I create a Windows timer using the following
FHandle := SetTimer(0, 0, 1000, TFNTimerProc(@TMyClass.MyMethod));
Is this thread shown in the Delphi "Threads" window. If Yes how I can get this Thread ID?
I create a Windows timer using the following
FHandle := SetTimer(0, 0, 1000, TFNTimerProc(@TMyClass.MyMethod));
Is this thread shown in the Delphi "Threads" window. If Yes how I can get this Thread ID?
SetTimerdoes not create a thread but does call the specified function in the context of the main thread after the specified timeout. If you don't pass a callback function, SetTimer posts a WM_TIMER message to your main window class.
See the MSDN reference for SetTimer for more information.
There is no thread created by that function. The OS calls the callback function when your program handles the wm_Timer message.

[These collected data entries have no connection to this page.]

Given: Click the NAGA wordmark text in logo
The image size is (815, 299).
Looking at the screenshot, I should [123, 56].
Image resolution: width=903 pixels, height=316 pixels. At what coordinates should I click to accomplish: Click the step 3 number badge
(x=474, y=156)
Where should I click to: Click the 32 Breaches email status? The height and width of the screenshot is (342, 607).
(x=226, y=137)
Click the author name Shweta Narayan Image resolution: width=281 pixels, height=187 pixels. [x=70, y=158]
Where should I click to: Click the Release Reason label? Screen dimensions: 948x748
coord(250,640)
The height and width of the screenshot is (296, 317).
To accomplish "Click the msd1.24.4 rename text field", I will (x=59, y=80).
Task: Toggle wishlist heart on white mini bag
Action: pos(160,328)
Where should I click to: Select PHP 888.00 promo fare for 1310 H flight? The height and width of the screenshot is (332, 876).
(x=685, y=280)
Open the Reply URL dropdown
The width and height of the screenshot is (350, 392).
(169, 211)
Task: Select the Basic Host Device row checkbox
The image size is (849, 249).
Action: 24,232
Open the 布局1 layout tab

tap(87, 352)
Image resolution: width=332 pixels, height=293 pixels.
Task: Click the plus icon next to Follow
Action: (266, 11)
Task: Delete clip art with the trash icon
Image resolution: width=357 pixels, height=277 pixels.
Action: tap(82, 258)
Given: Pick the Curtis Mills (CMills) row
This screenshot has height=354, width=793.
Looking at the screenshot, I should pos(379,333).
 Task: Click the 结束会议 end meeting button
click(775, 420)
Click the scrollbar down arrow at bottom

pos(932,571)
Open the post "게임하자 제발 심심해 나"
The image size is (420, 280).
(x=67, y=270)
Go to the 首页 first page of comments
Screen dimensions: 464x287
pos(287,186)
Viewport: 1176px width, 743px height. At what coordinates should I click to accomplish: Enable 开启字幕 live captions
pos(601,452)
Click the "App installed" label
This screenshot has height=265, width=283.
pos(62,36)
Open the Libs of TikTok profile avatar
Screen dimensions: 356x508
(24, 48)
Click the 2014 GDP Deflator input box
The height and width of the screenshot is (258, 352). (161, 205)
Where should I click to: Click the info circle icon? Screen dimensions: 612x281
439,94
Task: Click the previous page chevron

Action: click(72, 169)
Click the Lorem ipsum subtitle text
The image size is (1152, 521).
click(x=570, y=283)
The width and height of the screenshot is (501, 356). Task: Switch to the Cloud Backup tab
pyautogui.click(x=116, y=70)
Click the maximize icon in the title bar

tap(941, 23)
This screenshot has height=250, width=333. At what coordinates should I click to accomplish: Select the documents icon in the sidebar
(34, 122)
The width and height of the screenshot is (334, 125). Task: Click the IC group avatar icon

It's called from within the context of the same thread that called SetTimer, so the thread had better have a message pump. (It you're calling this from the main VCL thread, then the message pump is provided for you by the TApplication class.)
Furthermore, SetTimer doesn't return a handle. It returns a timer ID.
And finally, unless that method is a class static method, it won't work the way you hope. If the signature of the callback matches what SetTimer expects you to provide, you won't need a type cast, so if you needed to type-cast the function pointer to make the compiler accept your code, you probably got it wrong.